How intense pressure from for-profit daycares has transformed Ontario’s rollout of $10-a-day child care — and sparked a political standoff
In a recent interview with the Star, former Ontario child and family services minister Jim Baird offered a glimpse at how the for-profit sector became so deeply entrenched in Ontario child care.
“They had a few years after this debacle [with the province] in place to change the rules, to actually fix the problem,” Baird recalled telling a group of child care workers in 2013. “They were going to fix this.”
Instead, for-profit child care companies like the one Baird visited — a company called Minto Parent Care — have largely been allowed to continue operating as before.
At the time, advocates for child care workers were horrified by what Baird witnessed. They called the ministry’s inaction a “failure of leadership and policy.” But in a country where for-profit child care companies have become the norm, it’s a stunning reversal of policy. Now, the companies — and their employees — are fighting back.

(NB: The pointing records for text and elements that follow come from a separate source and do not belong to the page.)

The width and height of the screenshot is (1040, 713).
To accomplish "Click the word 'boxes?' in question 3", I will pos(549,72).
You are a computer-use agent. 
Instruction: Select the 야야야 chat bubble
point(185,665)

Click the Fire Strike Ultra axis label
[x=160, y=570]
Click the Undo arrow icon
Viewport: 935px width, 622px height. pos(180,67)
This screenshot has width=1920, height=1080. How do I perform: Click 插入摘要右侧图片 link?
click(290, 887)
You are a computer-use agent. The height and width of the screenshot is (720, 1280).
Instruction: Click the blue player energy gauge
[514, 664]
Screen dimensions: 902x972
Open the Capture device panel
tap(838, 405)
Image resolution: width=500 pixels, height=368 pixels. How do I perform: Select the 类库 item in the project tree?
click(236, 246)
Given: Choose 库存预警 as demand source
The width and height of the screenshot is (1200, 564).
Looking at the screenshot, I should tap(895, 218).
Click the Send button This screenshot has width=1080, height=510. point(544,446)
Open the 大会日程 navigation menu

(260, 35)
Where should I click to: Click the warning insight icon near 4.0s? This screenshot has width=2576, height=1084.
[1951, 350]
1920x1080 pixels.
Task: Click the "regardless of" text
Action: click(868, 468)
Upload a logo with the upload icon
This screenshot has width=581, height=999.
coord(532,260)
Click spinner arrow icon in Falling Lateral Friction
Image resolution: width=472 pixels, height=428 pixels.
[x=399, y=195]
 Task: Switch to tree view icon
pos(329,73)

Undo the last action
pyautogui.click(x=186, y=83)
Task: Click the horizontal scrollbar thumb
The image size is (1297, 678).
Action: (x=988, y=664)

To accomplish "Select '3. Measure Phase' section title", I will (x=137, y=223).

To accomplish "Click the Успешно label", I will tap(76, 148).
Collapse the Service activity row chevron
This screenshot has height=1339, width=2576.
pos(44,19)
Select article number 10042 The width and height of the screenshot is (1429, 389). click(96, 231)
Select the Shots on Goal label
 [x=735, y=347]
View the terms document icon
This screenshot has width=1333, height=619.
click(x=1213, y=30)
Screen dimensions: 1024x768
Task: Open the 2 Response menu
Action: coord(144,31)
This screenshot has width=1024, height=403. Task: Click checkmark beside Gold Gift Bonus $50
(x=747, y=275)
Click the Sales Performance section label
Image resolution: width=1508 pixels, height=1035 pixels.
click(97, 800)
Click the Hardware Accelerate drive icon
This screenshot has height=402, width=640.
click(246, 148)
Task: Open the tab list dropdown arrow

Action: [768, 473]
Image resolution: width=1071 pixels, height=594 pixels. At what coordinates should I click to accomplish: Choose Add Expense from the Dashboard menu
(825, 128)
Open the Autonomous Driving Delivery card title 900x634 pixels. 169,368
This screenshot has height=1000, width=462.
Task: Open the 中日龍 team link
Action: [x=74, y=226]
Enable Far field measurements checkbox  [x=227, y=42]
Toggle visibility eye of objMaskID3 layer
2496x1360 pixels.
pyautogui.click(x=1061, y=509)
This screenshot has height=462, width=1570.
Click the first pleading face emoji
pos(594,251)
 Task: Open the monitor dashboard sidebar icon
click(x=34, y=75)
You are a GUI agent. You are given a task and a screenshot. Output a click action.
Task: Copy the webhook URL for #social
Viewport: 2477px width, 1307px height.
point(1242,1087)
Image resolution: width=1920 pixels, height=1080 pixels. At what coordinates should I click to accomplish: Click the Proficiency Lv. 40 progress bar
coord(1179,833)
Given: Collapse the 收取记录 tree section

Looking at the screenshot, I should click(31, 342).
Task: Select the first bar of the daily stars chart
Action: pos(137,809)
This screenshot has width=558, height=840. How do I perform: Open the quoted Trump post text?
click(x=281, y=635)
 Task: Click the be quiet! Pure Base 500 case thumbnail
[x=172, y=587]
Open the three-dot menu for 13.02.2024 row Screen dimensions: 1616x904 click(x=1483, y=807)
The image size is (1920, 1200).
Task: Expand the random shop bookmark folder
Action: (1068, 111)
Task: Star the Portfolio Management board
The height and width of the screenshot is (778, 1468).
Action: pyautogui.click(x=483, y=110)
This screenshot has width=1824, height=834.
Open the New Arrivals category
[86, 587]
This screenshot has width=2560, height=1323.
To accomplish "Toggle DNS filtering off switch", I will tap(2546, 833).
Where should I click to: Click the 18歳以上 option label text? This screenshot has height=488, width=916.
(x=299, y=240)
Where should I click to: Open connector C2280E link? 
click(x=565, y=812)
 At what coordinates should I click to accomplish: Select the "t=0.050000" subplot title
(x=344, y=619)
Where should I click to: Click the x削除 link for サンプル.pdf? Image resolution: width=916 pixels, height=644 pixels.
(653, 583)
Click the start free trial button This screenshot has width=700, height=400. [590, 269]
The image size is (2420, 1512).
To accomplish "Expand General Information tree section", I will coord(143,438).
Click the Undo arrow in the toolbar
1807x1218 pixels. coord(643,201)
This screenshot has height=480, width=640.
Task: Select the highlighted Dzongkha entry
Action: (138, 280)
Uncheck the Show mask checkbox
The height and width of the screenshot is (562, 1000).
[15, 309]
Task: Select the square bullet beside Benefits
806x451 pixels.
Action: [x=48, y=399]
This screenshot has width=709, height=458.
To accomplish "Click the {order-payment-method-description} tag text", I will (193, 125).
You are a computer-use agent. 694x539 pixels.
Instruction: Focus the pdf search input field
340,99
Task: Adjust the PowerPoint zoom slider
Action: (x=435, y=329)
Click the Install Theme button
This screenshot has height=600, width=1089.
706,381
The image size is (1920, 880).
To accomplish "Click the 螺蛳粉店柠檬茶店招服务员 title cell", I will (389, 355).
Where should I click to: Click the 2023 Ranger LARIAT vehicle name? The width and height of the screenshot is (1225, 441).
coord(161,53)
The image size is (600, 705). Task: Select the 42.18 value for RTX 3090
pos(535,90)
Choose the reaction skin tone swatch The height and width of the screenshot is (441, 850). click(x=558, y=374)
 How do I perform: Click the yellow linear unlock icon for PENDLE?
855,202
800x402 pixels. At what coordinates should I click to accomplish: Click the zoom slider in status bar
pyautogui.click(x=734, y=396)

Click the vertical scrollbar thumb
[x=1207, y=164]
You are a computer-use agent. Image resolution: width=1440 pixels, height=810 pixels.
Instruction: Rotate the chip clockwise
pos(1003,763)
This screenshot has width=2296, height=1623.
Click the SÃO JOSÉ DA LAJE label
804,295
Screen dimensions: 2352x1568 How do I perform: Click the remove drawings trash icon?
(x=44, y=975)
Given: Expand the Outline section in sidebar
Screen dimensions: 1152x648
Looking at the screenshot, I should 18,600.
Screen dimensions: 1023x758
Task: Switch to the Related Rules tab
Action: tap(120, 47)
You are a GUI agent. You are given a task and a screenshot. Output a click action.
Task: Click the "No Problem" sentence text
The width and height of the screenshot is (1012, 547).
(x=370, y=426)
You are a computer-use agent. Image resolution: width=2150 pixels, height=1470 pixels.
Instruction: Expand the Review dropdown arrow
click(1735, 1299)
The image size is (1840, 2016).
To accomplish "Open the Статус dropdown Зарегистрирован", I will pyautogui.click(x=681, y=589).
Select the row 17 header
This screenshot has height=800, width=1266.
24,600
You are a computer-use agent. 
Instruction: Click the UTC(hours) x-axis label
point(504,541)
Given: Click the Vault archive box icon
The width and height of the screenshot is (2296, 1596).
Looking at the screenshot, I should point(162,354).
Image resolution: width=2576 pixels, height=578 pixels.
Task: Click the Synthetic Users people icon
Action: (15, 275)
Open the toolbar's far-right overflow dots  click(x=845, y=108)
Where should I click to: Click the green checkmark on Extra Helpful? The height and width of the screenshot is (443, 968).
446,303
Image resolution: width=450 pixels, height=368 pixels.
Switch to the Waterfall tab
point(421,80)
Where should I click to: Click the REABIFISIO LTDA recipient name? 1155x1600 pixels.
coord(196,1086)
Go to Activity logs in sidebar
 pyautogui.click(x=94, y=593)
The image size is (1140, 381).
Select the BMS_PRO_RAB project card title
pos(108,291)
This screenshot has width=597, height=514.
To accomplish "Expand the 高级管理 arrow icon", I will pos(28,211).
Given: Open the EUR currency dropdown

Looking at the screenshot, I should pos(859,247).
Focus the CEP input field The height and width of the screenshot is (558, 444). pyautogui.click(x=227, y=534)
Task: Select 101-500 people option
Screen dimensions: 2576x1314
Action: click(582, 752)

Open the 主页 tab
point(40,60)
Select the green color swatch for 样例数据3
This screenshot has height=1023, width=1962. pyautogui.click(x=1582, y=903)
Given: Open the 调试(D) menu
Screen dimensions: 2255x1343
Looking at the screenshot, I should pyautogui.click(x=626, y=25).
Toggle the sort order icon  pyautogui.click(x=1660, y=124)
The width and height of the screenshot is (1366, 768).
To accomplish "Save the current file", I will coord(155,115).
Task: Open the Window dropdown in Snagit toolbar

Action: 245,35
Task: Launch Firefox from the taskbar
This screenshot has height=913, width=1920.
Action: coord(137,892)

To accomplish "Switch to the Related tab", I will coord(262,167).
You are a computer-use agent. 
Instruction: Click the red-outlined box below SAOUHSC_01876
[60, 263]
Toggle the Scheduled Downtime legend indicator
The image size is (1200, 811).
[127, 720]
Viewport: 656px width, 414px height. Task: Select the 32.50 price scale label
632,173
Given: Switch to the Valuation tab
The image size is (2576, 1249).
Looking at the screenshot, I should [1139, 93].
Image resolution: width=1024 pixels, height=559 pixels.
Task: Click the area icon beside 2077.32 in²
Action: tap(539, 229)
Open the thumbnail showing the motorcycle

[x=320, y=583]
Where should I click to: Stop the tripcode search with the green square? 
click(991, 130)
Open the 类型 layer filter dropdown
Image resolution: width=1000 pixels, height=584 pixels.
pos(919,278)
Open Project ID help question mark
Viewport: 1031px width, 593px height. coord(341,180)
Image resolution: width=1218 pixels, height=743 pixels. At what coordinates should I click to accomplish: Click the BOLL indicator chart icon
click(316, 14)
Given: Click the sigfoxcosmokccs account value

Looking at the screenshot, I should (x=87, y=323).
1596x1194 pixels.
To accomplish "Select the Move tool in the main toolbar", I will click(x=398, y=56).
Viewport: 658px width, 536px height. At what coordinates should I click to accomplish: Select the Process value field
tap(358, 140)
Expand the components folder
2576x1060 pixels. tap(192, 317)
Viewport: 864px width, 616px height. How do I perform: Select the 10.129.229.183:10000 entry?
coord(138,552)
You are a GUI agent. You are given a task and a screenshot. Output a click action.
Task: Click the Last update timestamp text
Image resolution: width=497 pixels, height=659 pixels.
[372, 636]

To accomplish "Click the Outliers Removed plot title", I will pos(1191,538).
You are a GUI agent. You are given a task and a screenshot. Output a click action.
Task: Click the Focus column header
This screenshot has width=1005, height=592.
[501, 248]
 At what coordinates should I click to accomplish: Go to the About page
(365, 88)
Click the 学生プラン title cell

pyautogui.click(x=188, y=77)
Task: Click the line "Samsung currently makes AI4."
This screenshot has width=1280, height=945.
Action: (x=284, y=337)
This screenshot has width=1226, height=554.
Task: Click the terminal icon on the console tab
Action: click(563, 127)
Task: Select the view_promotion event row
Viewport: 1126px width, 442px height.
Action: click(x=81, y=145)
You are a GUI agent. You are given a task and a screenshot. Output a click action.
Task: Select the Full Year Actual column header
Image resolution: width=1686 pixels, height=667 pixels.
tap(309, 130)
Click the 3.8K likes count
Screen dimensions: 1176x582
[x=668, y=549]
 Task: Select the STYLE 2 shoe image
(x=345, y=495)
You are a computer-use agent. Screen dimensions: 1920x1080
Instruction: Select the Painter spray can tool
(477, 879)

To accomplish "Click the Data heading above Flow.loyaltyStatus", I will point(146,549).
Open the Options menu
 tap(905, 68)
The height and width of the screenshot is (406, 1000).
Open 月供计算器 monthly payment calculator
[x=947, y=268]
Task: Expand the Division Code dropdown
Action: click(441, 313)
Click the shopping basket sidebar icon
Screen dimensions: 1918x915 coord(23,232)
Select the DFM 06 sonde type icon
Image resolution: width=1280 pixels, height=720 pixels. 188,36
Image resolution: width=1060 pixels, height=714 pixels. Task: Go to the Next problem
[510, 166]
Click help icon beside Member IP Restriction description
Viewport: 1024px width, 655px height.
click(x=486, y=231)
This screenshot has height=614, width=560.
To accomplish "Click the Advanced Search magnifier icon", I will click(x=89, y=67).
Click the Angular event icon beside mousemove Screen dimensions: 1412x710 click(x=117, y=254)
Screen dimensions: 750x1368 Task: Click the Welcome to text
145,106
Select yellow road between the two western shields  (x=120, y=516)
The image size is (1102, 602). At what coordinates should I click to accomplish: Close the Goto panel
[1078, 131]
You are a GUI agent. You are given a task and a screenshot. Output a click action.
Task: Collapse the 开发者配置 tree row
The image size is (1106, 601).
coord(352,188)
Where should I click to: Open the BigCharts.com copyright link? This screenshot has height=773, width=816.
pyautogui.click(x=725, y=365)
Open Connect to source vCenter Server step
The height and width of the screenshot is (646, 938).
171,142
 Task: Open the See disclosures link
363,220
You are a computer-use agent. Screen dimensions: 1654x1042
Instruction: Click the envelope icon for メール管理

A Star investigation has uncovered how the corporate culture of top for-profit child care providers in Ontario has become so entrenched that children are routinely separated from their parents and placed in care. It’s a situation that may have been in place before the implementation of a law that created the province’s new $10-a-day childcare benefit last year.
The Star has not identified the companies involved in the practice.
The practice is not new for most of the companies involved in the sector — for example, the company that operated the largest childcare centre in the city of Toronto for the past 19 years until it went out of business in 2014. But now the industry has been given the green light by the province to keep expanding, with new units springing up in virtually every corner of the province.